• [DIRECTIONS]
Print the listing below exactly as written.

• [EXERCISE MATERIAL]
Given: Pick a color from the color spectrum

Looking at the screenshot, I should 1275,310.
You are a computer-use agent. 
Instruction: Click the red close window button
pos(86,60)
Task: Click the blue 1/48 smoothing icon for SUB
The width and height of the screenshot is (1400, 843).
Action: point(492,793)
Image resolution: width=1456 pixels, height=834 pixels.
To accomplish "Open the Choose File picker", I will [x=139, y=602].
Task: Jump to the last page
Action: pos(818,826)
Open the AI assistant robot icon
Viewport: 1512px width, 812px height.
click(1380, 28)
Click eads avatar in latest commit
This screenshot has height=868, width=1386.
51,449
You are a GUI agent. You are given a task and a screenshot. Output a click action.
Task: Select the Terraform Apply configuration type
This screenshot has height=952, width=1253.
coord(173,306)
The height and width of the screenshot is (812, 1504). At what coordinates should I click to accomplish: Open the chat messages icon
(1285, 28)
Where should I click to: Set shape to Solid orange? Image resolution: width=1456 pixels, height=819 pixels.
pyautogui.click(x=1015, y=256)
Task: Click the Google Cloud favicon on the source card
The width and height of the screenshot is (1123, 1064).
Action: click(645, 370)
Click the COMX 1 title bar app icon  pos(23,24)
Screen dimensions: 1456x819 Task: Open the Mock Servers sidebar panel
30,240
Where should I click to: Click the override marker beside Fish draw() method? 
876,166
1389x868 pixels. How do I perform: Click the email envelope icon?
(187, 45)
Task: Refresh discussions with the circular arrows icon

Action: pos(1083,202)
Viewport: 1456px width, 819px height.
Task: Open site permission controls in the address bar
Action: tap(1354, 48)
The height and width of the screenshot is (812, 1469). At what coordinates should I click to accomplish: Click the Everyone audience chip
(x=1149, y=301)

• [THE COMPLETED TASK]
Given: Pick a color from the color spectrum

Looking at the screenshot, I should 1275,310.
You are a computer-use agent. 
Instruction: Click the red close window button
pos(86,60)
Task: Click the blue 1/48 smoothing icon for SUB
The width and height of the screenshot is (1400, 843).
Action: point(492,793)
Image resolution: width=1456 pixels, height=834 pixels.
To accomplish "Open the Choose File picker", I will [x=139, y=602].
Task: Jump to the last page
Action: pos(818,826)
Open the AI assistant robot icon
Viewport: 1512px width, 812px height.
click(1380, 28)
Click eads avatar in latest commit
This screenshot has height=868, width=1386.
51,449
You are a GUI agent. You are given a task and a screenshot. Output a click action.
Task: Select the Terraform Apply configuration type
This screenshot has height=952, width=1253.
coord(173,306)
The height and width of the screenshot is (812, 1504). At what coordinates should I click to accomplish: Open the chat messages icon
(1285, 28)
Where should I click to: Set shape to Solid orange? Image resolution: width=1456 pixels, height=819 pixels.
pyautogui.click(x=1015, y=256)
Task: Click the Google Cloud favicon on the source card
The width and height of the screenshot is (1123, 1064).
Action: click(645, 370)
Click the COMX 1 title bar app icon  pos(23,24)
Screen dimensions: 1456x819 Task: Open the Mock Servers sidebar panel
30,240
Where should I click to: Click the override marker beside Fish draw() method? 
876,166
1389x868 pixels. How do I perform: Click the email envelope icon?
(187, 45)
Task: Refresh discussions with the circular arrows icon

Action: pos(1083,202)
Viewport: 1456px width, 819px height.
Task: Open site permission controls in the address bar
Action: tap(1354, 48)
The height and width of the screenshot is (812, 1469). At what coordinates should I click to accomplish: Click the Everyone audience chip
(x=1149, y=301)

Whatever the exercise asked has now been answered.